15 mois. La dernière initiative d’Amazon dans l’assurance aura donc duré à peine plus d’un an. En début d’année, la firme de Jeff Bezos a, en effet, annoncé la fermeture de son Insurance Store au Royaume-Uni. Ce nouvel échec a conduit certaines voix à valider, de nouveau, l’impossibilité des géants de la tech à s’imposer dans un secteur de l’assurance par essence immunisé à leurs appétits.

Il convient cependant de se poser les bonnes questions. Et la première d’entre elles : qu’y avait-il précisément derrière ce fameux comparateur ? En creusant, nous avons rapidement découvert qu’il n’apportait… pas grand chose.

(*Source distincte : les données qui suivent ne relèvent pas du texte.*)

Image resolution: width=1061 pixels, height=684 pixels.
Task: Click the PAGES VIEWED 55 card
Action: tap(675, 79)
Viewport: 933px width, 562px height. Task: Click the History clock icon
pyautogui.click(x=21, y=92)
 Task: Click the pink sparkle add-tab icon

En effet, ce portail ne se différenciait en rien d’un comparateur classique. Il fallait remplir de longs formulaires – même en disposant d’un compte Amazon qui disposait déjà de la plupart de ces informations ! – pour atterrir sur une grille mettant les offres les unes face aux autres, permettant une vue globale avant son choix définitif. Il y avait bien le produit de l’insurtech Urban Jungle mis en avant, mais la proposition d’ensemble était bien trop pauvre pour espérer une autre destinée.

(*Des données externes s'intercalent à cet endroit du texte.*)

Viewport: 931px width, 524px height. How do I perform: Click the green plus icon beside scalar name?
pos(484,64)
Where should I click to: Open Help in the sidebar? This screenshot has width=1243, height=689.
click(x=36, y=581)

Dans un passé récent, Google avait également lancé une offre de comparaison d’assurance. Qui avait aussi rapidement été arrêtée. D’où ce constat : tout GAFAM que l’on soit, il ne suffit pas de répliquer l’existant pour espérer faire la différence. Et la question de la valeur ajoutée est ici, et bien évidemment, aussi valable pour les géants.

Il ne faudrait, à l’inverse, pas tirer de conclusions hâtives quant à l’incapacité de ces entreprises à percer dans l’assurance. Un Tesla qui capte déjà 17% d’assurés avec son produit nouvelle génération a par exemple conçu un modèle innovant, basé sur sa propre data, qui connait déjà un joli succès.

Quant aux initiatives d’Amazon sur le cyber ou de Google qui s’apprête à faire son entrée au Lloyd’s, ce sont également des tentatives qui seront à suivre de très près. Qu’on se le dise, l’histoire est loin d’être terminée !

💰 Les principales levées du mois dernier en Europe

L’année est partie sur des bases très élevées avec la levée de fonds d’Hyperexponential début janvier. L’insurtech londonienne a en effet réalisé une Série B de 73 millions d’euros. Une superbe opération qui va lui permettre de poursuivre le développement de ses solutions avant-gardistes autour de la brique tarification.

CarbonPool a également marqué les esprits. L’insurtech suisse a aimanté plus de 11 millions d’euros à l’occasion d’un tour de seed qui a permis de la révéler au grand public. Elle se donne ainsi les moyens de ses ambitions, à savoir émerger sur la niche porteuse de l’assurance des crédits carbone, un marché prometteur.

Le palmarès de janvier est enfin complété par deux jeunes pousses françaises. Premièrement, Welfaire, qui a capté 3 millions d’euros pour soutenir son projet de devenir l’Alan des TNS. Et aussi Wesur, dont la levée de 1 million d’euros va l’aider à propulser son comparateur nouvelle génération.